• **Work request**
Wherever a line in the records contains the word "dimensions", return that line.
BEGIN Entries shown
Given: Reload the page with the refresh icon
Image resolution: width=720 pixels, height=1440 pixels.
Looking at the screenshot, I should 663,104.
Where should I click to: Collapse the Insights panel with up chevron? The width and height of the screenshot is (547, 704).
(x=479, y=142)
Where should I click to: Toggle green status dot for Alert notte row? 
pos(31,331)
END Entries shown
BEGIN Entries shown
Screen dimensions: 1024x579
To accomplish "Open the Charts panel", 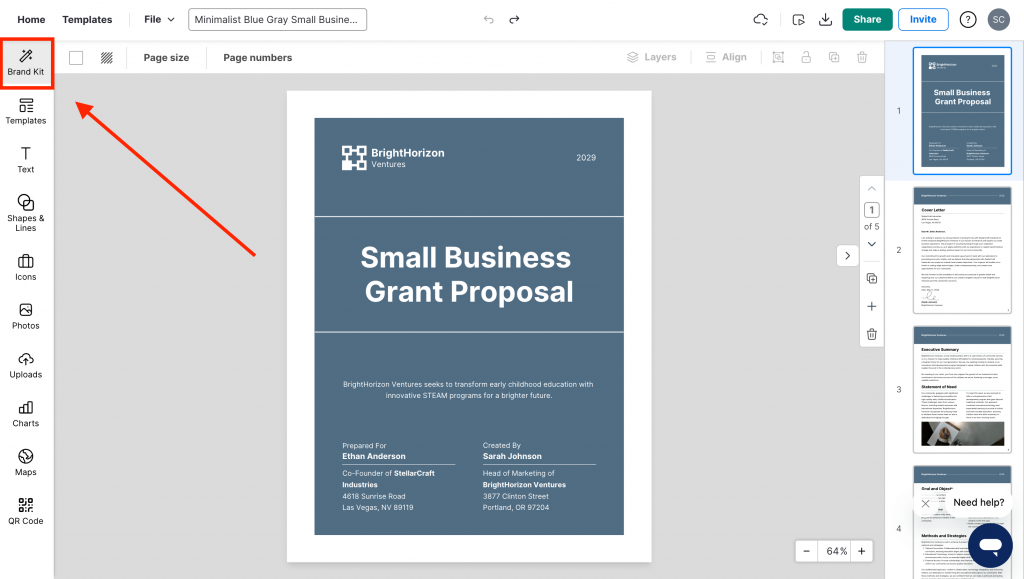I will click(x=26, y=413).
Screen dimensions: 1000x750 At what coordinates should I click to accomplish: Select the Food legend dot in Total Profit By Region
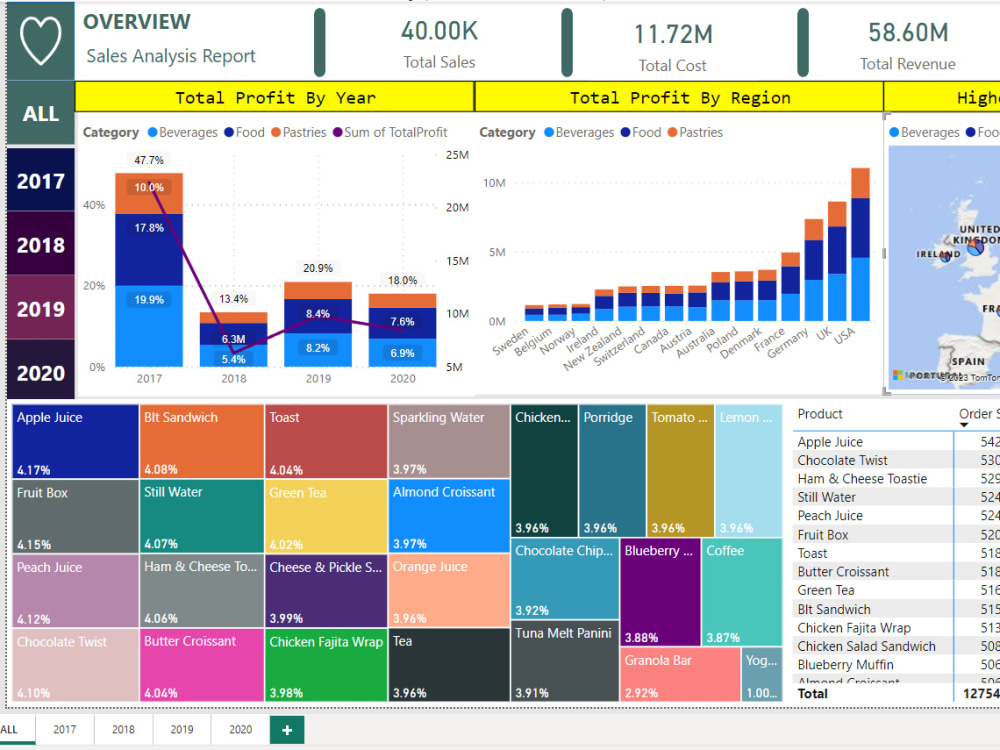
END Entries shown
• **Response**
Screen dimensions: 1024x579
Screen dimensions: 1000x750 At what coordinates should I click to accomplish: Select the Food legend dot in Total Profit By Region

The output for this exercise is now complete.